A compact poetry collection gathers short lyrical and didactic pieces that reflect on mortality, memory, love, duty, and spiritual consolation, often using nature and seasonal imagery to frame moral and emotional insights. Many poems shift between wistful reverie and exhortation, imagining dreamlike flights, harvest metaphors about deeds and consequences, prayers, meditations on motherhood and friendship, and speculative lines about reincarnation and the afterlife.

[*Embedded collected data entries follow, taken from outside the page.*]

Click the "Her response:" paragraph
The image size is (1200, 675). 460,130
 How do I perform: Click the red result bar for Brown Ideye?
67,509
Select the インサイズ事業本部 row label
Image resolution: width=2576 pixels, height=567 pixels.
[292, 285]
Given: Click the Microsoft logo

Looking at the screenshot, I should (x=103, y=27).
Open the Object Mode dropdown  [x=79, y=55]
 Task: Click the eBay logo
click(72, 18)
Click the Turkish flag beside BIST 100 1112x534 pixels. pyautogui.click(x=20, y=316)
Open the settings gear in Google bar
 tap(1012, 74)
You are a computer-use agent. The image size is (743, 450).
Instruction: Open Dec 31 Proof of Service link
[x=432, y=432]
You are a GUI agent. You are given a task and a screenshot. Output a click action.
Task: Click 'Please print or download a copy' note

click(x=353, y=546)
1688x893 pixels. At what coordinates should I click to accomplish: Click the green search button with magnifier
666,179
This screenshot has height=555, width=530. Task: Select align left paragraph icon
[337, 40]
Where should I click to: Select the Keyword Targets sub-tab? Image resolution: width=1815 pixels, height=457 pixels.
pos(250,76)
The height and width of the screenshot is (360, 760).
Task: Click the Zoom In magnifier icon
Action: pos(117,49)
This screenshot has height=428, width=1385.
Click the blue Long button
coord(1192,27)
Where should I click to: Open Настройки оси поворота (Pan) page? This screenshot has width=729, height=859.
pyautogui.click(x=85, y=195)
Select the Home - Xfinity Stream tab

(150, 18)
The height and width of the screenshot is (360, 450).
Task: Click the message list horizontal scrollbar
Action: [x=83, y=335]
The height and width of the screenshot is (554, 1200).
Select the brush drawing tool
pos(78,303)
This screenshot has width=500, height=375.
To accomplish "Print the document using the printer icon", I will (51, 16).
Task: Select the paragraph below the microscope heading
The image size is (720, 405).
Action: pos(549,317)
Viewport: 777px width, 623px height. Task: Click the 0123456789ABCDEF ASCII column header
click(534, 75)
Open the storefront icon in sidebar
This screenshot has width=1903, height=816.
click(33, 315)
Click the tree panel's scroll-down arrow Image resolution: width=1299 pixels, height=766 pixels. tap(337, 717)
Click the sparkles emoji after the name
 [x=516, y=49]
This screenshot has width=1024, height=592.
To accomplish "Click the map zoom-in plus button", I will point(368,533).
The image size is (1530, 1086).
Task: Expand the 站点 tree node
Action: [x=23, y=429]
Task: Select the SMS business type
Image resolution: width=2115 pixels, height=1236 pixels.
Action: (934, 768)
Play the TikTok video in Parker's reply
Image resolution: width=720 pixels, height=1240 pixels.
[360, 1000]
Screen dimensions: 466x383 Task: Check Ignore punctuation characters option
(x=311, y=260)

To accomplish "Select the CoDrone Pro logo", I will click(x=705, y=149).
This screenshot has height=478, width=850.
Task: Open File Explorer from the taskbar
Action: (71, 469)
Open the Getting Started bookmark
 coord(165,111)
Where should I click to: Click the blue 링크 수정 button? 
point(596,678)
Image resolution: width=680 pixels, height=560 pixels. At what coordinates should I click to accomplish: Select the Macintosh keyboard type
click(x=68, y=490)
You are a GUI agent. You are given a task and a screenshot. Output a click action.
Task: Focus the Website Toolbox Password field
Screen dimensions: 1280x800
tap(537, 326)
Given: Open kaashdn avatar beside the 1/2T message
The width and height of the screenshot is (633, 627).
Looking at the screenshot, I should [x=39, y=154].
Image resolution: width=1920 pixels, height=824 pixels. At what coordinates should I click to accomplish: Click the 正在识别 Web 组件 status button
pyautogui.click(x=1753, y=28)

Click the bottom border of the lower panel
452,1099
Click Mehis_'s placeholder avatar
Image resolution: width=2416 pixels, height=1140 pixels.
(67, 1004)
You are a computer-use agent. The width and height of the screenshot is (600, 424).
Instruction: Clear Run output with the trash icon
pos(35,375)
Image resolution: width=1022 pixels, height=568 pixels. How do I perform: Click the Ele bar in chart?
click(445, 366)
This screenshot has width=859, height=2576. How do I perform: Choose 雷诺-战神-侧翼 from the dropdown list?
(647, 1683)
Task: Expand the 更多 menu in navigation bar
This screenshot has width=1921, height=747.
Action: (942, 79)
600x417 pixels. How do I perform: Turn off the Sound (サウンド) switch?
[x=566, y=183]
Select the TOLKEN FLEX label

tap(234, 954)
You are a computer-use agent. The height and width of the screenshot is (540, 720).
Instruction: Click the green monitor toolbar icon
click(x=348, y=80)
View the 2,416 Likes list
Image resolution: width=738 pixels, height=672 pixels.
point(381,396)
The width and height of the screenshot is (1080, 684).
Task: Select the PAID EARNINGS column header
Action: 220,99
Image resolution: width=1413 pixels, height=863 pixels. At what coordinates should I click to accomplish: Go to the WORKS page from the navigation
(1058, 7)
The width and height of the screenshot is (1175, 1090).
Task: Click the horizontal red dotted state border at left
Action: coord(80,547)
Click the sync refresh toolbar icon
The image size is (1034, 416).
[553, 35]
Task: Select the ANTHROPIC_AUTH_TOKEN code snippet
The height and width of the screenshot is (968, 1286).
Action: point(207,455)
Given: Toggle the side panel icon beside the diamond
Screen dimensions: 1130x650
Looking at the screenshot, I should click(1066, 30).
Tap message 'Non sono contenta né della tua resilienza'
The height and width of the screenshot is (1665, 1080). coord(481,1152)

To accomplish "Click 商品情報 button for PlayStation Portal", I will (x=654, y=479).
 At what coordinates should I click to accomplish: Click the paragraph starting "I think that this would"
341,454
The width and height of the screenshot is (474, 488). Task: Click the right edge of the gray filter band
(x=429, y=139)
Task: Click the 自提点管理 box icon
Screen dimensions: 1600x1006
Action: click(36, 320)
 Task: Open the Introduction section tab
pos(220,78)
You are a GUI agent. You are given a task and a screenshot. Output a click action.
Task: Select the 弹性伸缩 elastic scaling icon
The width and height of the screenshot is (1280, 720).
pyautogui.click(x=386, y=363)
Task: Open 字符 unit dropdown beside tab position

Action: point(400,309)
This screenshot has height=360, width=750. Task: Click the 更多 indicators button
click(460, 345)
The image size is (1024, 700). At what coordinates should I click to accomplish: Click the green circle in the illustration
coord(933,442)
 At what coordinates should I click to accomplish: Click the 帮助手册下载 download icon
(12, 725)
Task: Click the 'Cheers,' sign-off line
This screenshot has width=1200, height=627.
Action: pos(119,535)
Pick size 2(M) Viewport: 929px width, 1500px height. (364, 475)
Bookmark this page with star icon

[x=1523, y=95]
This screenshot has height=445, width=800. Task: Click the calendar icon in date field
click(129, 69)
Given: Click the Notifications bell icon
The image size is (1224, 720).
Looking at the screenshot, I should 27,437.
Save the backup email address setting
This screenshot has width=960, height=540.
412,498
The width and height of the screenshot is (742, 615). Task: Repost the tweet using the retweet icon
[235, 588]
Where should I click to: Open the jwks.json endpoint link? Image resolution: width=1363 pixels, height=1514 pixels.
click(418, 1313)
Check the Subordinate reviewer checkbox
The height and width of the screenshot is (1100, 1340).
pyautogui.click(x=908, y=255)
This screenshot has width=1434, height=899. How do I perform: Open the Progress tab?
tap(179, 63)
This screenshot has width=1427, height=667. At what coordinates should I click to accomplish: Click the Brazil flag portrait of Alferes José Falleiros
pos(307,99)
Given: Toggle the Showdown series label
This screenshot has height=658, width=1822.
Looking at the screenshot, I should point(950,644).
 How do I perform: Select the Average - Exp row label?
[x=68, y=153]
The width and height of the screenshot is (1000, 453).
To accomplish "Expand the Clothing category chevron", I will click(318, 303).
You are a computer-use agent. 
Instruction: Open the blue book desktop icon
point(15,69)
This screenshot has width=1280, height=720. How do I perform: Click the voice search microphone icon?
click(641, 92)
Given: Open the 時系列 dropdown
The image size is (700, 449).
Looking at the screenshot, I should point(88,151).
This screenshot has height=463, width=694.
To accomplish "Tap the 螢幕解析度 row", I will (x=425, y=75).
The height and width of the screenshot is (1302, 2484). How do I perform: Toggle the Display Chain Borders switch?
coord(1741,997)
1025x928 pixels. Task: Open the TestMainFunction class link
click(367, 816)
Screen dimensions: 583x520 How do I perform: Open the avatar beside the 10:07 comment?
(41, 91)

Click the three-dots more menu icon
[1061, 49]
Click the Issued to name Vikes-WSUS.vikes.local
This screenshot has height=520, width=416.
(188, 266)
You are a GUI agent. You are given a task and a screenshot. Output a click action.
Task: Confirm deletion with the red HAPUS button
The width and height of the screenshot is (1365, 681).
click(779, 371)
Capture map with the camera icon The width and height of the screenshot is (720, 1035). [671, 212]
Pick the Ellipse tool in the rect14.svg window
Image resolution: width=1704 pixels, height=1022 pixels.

The work mixes tender sentiment, moral counsel, and pastoral description across brief, accessible poems that alternate consolation with sober reminders of life's hardships.

MY SOUL AND I.

My soul and I a warfare waged,
Which had the right of way?
Precedence was a law laid down,
Which one should it obey.

I claimed that I was first on earth,
My soul put in the plea
That I was but the home for him;
He claimed eternity.

We argued long, and earnestly,
But argued all in vain.
Each one was sure that he was right,
No point did either gain.

So worn was I with argument
I closed my eyes to earth.
How long I slept I do not know.
I wakened to new birth.

I looked around for my lost soul—
Had it the victory won?
I looked within, and then I found
My soul and I were one.

Were one on earth, are one in heav’n,
The body is not I,
’Tis but the garment of the soul,
And in the grave must lie.

But soul lives on, forever on,
’Tis even one with God;
It permeates all life, all space,
Arising from its clod

A spirit of the universe,—
A light which never dies.
For soul is all creation,
And in the grave ne’er lies.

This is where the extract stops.